* [Source data]
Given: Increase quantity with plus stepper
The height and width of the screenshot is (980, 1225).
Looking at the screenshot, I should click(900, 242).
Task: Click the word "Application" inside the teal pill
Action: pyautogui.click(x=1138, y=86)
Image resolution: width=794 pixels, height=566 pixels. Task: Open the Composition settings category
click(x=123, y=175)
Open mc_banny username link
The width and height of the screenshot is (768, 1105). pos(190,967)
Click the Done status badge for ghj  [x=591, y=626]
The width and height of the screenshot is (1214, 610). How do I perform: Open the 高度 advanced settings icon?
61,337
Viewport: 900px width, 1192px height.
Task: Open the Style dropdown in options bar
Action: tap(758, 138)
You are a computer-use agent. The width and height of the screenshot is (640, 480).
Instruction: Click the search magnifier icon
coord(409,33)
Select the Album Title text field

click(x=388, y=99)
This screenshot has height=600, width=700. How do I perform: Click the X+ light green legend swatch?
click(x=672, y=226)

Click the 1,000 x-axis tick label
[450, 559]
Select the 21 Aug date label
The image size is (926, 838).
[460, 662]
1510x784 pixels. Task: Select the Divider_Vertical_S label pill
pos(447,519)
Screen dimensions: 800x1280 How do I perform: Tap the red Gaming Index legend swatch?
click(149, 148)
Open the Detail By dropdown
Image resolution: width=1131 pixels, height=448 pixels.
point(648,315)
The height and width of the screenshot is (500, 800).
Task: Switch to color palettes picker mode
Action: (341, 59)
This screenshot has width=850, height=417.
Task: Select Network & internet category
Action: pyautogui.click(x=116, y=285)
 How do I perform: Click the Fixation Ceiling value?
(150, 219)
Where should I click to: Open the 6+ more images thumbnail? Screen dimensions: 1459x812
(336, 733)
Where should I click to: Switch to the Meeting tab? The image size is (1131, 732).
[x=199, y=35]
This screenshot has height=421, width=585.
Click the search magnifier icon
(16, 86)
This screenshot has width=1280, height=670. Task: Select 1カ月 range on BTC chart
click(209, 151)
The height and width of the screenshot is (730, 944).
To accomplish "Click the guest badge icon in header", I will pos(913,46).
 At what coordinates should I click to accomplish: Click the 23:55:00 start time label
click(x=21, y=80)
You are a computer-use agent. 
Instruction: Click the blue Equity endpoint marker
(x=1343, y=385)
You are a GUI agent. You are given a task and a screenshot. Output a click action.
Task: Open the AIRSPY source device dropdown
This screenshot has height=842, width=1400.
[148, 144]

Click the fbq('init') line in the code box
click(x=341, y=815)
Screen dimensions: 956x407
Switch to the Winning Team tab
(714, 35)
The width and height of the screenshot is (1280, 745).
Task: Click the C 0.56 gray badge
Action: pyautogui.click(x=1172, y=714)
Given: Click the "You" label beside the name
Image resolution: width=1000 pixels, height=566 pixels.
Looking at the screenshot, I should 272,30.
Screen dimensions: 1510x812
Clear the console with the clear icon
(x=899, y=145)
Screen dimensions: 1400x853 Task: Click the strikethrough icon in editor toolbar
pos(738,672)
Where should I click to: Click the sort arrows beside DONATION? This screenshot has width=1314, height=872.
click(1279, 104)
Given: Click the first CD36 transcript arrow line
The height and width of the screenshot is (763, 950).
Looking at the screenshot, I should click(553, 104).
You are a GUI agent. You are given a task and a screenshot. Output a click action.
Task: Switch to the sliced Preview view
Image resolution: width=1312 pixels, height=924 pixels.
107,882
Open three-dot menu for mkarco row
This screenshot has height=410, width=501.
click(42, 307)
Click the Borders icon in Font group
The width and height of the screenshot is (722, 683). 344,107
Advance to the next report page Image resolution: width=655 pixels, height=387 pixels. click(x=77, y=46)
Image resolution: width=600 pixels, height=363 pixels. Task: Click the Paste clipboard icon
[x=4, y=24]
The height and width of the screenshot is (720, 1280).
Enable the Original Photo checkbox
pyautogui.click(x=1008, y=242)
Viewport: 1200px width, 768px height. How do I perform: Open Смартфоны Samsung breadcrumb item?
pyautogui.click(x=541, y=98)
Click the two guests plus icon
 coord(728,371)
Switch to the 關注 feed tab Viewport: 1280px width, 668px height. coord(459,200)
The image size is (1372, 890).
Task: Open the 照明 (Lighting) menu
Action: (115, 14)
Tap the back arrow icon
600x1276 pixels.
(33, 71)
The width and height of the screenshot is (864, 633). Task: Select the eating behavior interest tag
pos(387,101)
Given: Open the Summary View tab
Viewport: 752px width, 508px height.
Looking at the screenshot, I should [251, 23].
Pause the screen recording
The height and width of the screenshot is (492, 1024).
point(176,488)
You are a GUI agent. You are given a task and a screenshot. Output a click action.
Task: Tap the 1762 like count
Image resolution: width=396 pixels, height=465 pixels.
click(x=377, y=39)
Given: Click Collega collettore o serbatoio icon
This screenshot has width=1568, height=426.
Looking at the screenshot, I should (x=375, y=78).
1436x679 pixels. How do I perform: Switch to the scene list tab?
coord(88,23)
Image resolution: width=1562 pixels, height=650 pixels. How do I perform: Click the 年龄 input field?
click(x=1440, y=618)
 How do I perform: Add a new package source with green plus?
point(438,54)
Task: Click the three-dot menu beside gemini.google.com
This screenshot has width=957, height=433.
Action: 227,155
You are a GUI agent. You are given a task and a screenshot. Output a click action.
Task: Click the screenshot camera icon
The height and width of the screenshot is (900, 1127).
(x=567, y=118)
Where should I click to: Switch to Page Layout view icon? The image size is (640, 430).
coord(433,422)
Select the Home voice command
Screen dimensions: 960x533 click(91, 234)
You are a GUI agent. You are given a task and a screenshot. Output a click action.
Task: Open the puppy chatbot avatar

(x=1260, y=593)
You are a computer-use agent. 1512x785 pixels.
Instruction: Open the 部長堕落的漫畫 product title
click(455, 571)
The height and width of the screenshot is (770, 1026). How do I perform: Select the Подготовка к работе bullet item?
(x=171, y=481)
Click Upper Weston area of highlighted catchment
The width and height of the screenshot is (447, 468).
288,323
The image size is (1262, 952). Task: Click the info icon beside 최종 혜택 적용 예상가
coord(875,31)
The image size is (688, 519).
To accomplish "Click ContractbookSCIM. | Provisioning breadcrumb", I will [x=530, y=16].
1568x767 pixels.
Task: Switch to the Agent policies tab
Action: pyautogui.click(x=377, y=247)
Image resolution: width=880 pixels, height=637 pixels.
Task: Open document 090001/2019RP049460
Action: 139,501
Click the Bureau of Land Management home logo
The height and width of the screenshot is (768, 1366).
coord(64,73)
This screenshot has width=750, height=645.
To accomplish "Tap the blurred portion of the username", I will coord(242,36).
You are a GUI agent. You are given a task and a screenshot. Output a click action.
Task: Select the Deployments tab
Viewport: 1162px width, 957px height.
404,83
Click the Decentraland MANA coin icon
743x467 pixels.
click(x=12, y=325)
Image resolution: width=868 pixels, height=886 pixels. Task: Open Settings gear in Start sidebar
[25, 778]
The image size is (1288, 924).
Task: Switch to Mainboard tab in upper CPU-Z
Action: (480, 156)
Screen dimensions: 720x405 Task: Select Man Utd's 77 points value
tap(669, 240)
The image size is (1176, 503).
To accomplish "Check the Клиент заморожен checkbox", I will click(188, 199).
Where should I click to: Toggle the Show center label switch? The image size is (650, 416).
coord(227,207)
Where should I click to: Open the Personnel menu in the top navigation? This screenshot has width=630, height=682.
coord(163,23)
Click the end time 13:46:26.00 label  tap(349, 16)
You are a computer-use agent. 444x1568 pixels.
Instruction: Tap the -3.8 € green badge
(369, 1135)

* [Instructions to follow] Each line of the listing should be copied exactly.

* [Solution for this exercise]
Given: Increase quantity with plus stepper
The height and width of the screenshot is (980, 1225).
Looking at the screenshot, I should click(900, 242).
Task: Click the word "Application" inside the teal pill
Action: pyautogui.click(x=1138, y=86)
Image resolution: width=794 pixels, height=566 pixels. Task: Open the Composition settings category
click(x=123, y=175)
Open mc_banny username link
The width and height of the screenshot is (768, 1105). pos(190,967)
Click the Done status badge for ghj  [x=591, y=626]
The width and height of the screenshot is (1214, 610). How do I perform: Open the 高度 advanced settings icon?
61,337
Viewport: 900px width, 1192px height.
Task: Open the Style dropdown in options bar
Action: tap(758, 138)
You are a computer-use agent. The width and height of the screenshot is (640, 480).
Instruction: Click the search magnifier icon
coord(409,33)
Select the Album Title text field

click(x=388, y=99)
This screenshot has height=600, width=700. How do I perform: Click the X+ light green legend swatch?
click(x=672, y=226)

Click the 1,000 x-axis tick label
[450, 559]
Select the 21 Aug date label
The image size is (926, 838).
[460, 662]
1510x784 pixels. Task: Select the Divider_Vertical_S label pill
pos(447,519)
Screen dimensions: 800x1280 How do I perform: Tap the red Gaming Index legend swatch?
click(149, 148)
Open the Detail By dropdown
Image resolution: width=1131 pixels, height=448 pixels.
point(648,315)
The height and width of the screenshot is (500, 800).
Task: Switch to color palettes picker mode
Action: (341, 59)
This screenshot has width=850, height=417.
Task: Select Network & internet category
Action: pyautogui.click(x=116, y=285)
 How do I perform: Click the Fixation Ceiling value?
(150, 219)
Where should I click to: Open the 6+ more images thumbnail? Screen dimensions: 1459x812
(336, 733)
Where should I click to: Switch to the Meeting tab? The image size is (1131, 732).
[x=199, y=35]
This screenshot has height=421, width=585.
Click the search magnifier icon
(16, 86)
This screenshot has width=1280, height=670. Task: Select 1カ月 range on BTC chart
click(209, 151)
The height and width of the screenshot is (730, 944).
To accomplish "Click the guest badge icon in header", I will pos(913,46).
 At what coordinates should I click to accomplish: Click the 23:55:00 start time label
click(x=21, y=80)
You are a computer-use agent. 
Instruction: Click the blue Equity endpoint marker
(x=1343, y=385)
You are a GUI agent. You are given a task and a screenshot. Output a click action.
Task: Open the AIRSPY source device dropdown
This screenshot has height=842, width=1400.
[148, 144]

Click the fbq('init') line in the code box
click(x=341, y=815)
Screen dimensions: 956x407
Switch to the Winning Team tab
(714, 35)
The width and height of the screenshot is (1280, 745).
Task: Click the C 0.56 gray badge
Action: pyautogui.click(x=1172, y=714)
Given: Click the "You" label beside the name
Image resolution: width=1000 pixels, height=566 pixels.
Looking at the screenshot, I should 272,30.
Screen dimensions: 1510x812
Clear the console with the clear icon
(x=899, y=145)
Screen dimensions: 1400x853 Task: Click the strikethrough icon in editor toolbar
pos(738,672)
Where should I click to: Click the sort arrows beside DONATION? This screenshot has width=1314, height=872.
click(1279, 104)
Given: Click the first CD36 transcript arrow line
The height and width of the screenshot is (763, 950).
Looking at the screenshot, I should click(553, 104).
You are a GUI agent. You are given a task and a screenshot. Output a click action.
Task: Switch to the sliced Preview view
Image resolution: width=1312 pixels, height=924 pixels.
107,882
Open three-dot menu for mkarco row
This screenshot has height=410, width=501.
click(42, 307)
Click the Borders icon in Font group
The width and height of the screenshot is (722, 683). 344,107
Advance to the next report page Image resolution: width=655 pixels, height=387 pixels. click(x=77, y=46)
Image resolution: width=600 pixels, height=363 pixels. Task: Click the Paste clipboard icon
[x=4, y=24]
The height and width of the screenshot is (720, 1280).
Enable the Original Photo checkbox
pyautogui.click(x=1008, y=242)
Viewport: 1200px width, 768px height. How do I perform: Open Смартфоны Samsung breadcrumb item?
pyautogui.click(x=541, y=98)
Click the two guests plus icon
 coord(728,371)
Switch to the 關注 feed tab Viewport: 1280px width, 668px height. coord(459,200)
The image size is (1372, 890).
Task: Open the 照明 (Lighting) menu
Action: (115, 14)
Tap the back arrow icon
600x1276 pixels.
(33, 71)
The width and height of the screenshot is (864, 633). Task: Select the eating behavior interest tag
pos(387,101)
Given: Open the Summary View tab
Viewport: 752px width, 508px height.
Looking at the screenshot, I should [251, 23].
Pause the screen recording
The height and width of the screenshot is (492, 1024).
point(176,488)
You are a GUI agent. You are given a task and a screenshot. Output a click action.
Task: Tap the 1762 like count
Image resolution: width=396 pixels, height=465 pixels.
click(x=377, y=39)
Given: Click Collega collettore o serbatoio icon
This screenshot has width=1568, height=426.
Looking at the screenshot, I should (x=375, y=78).
1436x679 pixels. How do I perform: Switch to the scene list tab?
coord(88,23)
Image resolution: width=1562 pixels, height=650 pixels. How do I perform: Click the 年龄 input field?
click(x=1440, y=618)
 How do I perform: Add a new package source with green plus?
point(438,54)
Task: Click the three-dot menu beside gemini.google.com
This screenshot has width=957, height=433.
Action: 227,155
You are a GUI agent. You are given a task and a screenshot. Output a click action.
Task: Click the screenshot camera icon
The height and width of the screenshot is (900, 1127).
(x=567, y=118)
Where should I click to: Switch to Page Layout view icon? The image size is (640, 430).
coord(433,422)
Select the Home voice command
Screen dimensions: 960x533 click(91, 234)
You are a GUI agent. You are given a task and a screenshot. Output a click action.
Task: Open the puppy chatbot avatar

(x=1260, y=593)
You are a computer-use agent. 1512x785 pixels.
Instruction: Open the 部長堕落的漫畫 product title
click(455, 571)
The height and width of the screenshot is (770, 1026). How do I perform: Select the Подготовка к работе bullet item?
(x=171, y=481)
Click Upper Weston area of highlighted catchment
The width and height of the screenshot is (447, 468).
288,323
The image size is (1262, 952). Task: Click the info icon beside 최종 혜택 적용 예상가
coord(875,31)
The image size is (688, 519).
To accomplish "Click ContractbookSCIM. | Provisioning breadcrumb", I will [x=530, y=16].
1568x767 pixels.
Task: Switch to the Agent policies tab
Action: pyautogui.click(x=377, y=247)
Image resolution: width=880 pixels, height=637 pixels.
Task: Open document 090001/2019RP049460
Action: 139,501
Click the Bureau of Land Management home logo
The height and width of the screenshot is (768, 1366).
coord(64,73)
This screenshot has width=750, height=645.
To accomplish "Tap the blurred portion of the username", I will coord(242,36).
You are a GUI agent. You are given a task and a screenshot. Output a click action.
Task: Select the Deployments tab
Viewport: 1162px width, 957px height.
404,83
Click the Decentraland MANA coin icon
743x467 pixels.
click(x=12, y=325)
Image resolution: width=868 pixels, height=886 pixels. Task: Open Settings gear in Start sidebar
[25, 778]
The image size is (1288, 924).
Task: Switch to Mainboard tab in upper CPU-Z
Action: (480, 156)
Screen dimensions: 720x405 Task: Select Man Utd's 77 points value
tap(669, 240)
The image size is (1176, 503).
To accomplish "Check the Клиент заморожен checkbox", I will click(188, 199).
Where should I click to: Toggle the Show center label switch? The image size is (650, 416).
coord(227,207)
Where should I click to: Open the Personnel menu in the top navigation? This screenshot has width=630, height=682.
coord(163,23)
Click the end time 13:46:26.00 label  tap(349, 16)
You are a computer-use agent. 444x1568 pixels.
Instruction: Tap the -3.8 € green badge
(369, 1135)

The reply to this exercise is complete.